Building SSPs for Climate Policy Analysis
A Scenario Elicitation Methodology to Map the Space of Possible Future Challenges to Mitigation and Adaptation
ResearchPosted on rand.org Sep 1, 2013Published in: Climatic Change, Sep. 2013
A Scenario Elicitation Methodology to Map the Space of Possible Future Challenges to Mitigation and Adaptation
ResearchPosted on rand.org Sep 1, 2013Published in: Climatic Change, Sep. 2013
The scientific community is now developing a new set of scenarios, referred to as Shared Socio-economic Pathways (SSPs) that will be contrasted along two axes: challenges to mitigation, and challenges to adaptation.

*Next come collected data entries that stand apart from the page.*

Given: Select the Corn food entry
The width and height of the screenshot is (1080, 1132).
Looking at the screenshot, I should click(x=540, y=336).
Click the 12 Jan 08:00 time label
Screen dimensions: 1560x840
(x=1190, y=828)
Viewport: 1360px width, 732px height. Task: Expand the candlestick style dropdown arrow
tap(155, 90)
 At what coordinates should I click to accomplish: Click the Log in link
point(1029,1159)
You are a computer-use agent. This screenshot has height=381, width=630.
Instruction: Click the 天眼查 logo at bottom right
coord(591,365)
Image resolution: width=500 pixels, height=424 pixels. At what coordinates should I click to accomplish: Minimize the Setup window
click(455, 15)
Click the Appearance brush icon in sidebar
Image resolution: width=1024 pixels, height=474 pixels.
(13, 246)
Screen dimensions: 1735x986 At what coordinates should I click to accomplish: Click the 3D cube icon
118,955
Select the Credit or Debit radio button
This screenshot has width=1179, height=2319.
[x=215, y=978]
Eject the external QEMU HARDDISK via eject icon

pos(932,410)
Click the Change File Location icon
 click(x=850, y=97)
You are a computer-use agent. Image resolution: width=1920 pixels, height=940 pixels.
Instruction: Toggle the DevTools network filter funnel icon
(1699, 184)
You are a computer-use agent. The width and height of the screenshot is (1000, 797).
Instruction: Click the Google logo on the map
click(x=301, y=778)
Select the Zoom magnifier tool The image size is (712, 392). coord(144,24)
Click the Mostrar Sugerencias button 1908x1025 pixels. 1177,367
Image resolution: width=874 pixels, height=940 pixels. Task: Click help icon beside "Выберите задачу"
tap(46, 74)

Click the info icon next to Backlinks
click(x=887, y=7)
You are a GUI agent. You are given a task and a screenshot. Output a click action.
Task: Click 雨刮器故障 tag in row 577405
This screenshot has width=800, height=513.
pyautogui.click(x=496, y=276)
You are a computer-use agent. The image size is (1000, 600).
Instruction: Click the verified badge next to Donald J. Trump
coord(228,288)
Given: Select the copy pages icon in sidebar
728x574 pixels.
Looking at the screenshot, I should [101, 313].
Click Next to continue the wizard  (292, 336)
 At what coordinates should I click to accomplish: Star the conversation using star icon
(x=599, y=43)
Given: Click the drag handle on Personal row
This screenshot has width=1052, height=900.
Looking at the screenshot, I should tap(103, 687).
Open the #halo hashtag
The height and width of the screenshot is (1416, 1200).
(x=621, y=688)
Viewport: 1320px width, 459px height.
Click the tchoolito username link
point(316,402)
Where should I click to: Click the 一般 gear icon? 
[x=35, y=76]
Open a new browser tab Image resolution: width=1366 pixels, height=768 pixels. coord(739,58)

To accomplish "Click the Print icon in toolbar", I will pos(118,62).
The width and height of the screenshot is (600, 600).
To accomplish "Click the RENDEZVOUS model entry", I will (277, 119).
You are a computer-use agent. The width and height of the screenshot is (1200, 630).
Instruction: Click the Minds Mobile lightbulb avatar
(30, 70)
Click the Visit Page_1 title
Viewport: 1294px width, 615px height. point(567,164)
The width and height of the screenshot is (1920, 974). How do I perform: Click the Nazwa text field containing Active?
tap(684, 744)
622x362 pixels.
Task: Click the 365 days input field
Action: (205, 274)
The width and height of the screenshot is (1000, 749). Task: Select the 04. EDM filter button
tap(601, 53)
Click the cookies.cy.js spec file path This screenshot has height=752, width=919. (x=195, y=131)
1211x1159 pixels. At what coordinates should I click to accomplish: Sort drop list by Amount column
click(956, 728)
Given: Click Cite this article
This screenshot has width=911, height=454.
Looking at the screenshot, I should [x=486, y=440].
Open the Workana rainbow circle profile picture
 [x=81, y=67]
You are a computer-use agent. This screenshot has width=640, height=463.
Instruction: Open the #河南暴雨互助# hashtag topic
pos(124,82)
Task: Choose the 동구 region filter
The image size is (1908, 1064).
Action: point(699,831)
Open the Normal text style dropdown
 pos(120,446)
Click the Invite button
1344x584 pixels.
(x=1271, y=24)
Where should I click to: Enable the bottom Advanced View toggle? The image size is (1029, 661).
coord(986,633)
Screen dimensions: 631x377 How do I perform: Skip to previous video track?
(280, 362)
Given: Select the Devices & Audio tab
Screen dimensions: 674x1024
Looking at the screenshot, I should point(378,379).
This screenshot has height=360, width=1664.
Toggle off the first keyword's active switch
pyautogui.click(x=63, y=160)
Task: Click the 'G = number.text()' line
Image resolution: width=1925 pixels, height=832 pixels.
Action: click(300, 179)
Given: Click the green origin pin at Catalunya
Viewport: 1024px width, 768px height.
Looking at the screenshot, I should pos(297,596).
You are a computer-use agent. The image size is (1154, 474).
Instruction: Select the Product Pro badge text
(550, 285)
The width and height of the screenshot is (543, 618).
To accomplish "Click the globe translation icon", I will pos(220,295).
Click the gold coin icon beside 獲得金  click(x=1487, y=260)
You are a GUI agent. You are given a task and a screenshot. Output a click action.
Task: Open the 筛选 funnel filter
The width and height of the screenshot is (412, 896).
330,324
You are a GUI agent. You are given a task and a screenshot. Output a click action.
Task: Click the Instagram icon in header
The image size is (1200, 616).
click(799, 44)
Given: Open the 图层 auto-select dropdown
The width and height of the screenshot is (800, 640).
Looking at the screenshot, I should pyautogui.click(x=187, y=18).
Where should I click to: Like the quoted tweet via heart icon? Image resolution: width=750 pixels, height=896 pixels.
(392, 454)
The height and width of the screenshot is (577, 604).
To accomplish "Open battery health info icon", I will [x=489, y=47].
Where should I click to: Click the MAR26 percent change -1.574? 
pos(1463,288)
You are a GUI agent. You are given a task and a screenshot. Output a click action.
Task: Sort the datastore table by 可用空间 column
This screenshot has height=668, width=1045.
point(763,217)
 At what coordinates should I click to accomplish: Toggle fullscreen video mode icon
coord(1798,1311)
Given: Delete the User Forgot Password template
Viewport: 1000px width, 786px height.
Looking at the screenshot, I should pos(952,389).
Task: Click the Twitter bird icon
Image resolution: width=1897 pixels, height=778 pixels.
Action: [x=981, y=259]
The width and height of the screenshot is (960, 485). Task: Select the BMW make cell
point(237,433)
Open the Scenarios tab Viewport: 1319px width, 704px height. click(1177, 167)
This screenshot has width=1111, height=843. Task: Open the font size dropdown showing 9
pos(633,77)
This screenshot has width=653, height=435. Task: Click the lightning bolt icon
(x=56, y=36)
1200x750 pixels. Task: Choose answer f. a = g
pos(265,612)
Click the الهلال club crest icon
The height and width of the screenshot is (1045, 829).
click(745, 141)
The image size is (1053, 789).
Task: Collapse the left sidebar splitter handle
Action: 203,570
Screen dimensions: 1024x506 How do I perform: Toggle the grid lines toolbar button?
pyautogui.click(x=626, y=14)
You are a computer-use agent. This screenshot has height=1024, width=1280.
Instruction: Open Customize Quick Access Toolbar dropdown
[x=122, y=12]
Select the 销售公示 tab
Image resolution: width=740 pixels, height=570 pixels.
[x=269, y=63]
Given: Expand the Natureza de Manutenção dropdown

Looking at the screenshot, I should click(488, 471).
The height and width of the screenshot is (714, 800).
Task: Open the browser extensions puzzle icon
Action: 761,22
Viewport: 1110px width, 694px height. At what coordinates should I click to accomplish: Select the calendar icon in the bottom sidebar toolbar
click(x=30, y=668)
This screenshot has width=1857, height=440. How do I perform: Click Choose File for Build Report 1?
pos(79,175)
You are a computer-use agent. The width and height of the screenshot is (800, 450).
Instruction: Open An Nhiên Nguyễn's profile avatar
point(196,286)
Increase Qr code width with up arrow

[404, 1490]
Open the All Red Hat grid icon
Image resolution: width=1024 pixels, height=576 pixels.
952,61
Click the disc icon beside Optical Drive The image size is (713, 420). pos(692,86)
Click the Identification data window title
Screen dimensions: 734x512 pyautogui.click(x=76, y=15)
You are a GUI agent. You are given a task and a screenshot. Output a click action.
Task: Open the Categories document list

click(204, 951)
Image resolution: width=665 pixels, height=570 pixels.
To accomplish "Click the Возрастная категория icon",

This paper proposes a methodology to develop SSPs with a "backwards" approach based on (i) an a priori identification of potential drivers of mitigation and adaptation challenges; (ii) a modelling exercise to transform these drivers into a large set of scenarios; (iii) an a posteriori selection of a few SSPs among these scenarios using statistical cluster-finding algorithms. This backwards approach could help inform the development of SSPs to ensure the storylines focus on the driving forces most relevant to distinguishing between the SSPs. In this illustrative analysis, we find that energy sobriety, equity and convergence prove most important towards explaining future difference in challenges to adaptation and mitigation. The results also demonstrate the difficulty in finding explanatory drivers for a middle scenario (SSP2). We argue that methodologies such as that used here are useful for broad questions such as the definition of SSPs, and could also be applied to any specific decisions faced by decision-makers in the field of climate change.